- _Task objective_
Go to the line containing "Task: Switch to the Popular tab" in the records below. Repeat it and the lines after it exactly, all the way to the end.

- _Data listing_
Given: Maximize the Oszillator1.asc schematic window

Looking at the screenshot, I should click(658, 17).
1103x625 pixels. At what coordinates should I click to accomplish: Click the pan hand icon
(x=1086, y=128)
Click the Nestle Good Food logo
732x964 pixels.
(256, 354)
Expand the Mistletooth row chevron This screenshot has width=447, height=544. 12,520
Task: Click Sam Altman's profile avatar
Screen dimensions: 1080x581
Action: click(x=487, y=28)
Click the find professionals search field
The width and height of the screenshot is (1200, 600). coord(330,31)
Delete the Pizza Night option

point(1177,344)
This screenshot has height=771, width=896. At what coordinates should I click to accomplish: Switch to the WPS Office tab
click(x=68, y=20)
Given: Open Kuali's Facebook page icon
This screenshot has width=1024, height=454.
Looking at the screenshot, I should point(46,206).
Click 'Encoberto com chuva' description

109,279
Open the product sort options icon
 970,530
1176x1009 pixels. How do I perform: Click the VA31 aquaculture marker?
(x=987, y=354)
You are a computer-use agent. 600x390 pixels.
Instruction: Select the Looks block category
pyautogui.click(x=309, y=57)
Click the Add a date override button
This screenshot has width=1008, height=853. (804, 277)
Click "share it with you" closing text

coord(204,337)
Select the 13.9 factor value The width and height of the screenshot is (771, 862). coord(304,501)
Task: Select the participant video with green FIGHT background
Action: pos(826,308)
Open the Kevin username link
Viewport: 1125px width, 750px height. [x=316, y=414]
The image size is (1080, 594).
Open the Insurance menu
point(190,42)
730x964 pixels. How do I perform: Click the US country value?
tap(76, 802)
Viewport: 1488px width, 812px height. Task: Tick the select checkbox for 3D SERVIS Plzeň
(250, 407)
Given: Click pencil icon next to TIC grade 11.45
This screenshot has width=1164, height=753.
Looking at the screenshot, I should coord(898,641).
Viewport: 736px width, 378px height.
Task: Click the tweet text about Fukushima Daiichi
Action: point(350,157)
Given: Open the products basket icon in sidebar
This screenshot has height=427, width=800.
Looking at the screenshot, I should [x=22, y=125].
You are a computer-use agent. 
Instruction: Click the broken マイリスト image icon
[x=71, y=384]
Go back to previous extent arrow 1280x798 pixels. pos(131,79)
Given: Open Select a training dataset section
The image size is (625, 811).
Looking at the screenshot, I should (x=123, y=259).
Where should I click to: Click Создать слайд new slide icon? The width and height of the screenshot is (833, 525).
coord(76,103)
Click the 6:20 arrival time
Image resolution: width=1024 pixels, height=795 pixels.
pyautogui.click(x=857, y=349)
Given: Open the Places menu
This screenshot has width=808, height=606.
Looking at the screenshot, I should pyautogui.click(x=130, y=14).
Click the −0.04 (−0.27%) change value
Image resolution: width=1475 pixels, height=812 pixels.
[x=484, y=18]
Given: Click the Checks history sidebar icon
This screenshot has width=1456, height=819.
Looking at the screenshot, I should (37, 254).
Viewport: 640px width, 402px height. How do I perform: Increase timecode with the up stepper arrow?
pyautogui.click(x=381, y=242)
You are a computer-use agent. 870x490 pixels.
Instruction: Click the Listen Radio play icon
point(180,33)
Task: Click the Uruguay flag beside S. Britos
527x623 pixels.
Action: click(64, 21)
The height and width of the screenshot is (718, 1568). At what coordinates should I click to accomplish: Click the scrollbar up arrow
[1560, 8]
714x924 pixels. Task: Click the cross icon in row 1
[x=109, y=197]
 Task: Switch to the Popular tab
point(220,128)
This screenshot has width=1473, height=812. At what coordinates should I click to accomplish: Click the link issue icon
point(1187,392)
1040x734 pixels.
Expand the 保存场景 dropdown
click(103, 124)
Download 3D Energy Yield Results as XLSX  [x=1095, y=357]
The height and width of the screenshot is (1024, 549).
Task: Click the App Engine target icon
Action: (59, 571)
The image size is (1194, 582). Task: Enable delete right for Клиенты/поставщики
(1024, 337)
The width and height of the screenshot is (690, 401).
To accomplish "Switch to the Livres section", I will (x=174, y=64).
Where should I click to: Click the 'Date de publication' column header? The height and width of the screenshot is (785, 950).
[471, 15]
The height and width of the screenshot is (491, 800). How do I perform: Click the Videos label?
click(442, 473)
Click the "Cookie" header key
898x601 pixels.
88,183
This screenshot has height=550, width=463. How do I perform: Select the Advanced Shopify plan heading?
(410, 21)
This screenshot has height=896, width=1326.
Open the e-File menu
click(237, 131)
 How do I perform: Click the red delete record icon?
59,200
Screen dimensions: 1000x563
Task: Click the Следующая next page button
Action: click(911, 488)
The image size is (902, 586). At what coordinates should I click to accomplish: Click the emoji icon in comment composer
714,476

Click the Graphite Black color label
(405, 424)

- _Output for this exercise_
 Task: Switch to the Popular tab
point(220,128)
This screenshot has width=1473, height=812. At what coordinates should I click to accomplish: Click the link issue icon
point(1187,392)
1040x734 pixels.
Expand the 保存场景 dropdown
click(103, 124)
Download 3D Energy Yield Results as XLSX  [x=1095, y=357]
The height and width of the screenshot is (1024, 549).
Task: Click the App Engine target icon
Action: (59, 571)
The image size is (1194, 582). Task: Enable delete right for Клиенты/поставщики
(1024, 337)
The width and height of the screenshot is (690, 401).
To accomplish "Switch to the Livres section", I will (x=174, y=64).
Where should I click to: Click the 'Date de publication' column header? The height and width of the screenshot is (785, 950).
[471, 15]
The height and width of the screenshot is (491, 800). How do I perform: Click the Videos label?
click(442, 473)
Click the "Cookie" header key
898x601 pixels.
88,183
This screenshot has height=550, width=463. How do I perform: Select the Advanced Shopify plan heading?
(410, 21)
This screenshot has height=896, width=1326.
Open the e-File menu
click(237, 131)
 How do I perform: Click the red delete record icon?
59,200
Screen dimensions: 1000x563
Task: Click the Следующая next page button
Action: click(911, 488)
The image size is (902, 586). At what coordinates should I click to accomplish: Click the emoji icon in comment composer
714,476

Click the Graphite Black color label
(405, 424)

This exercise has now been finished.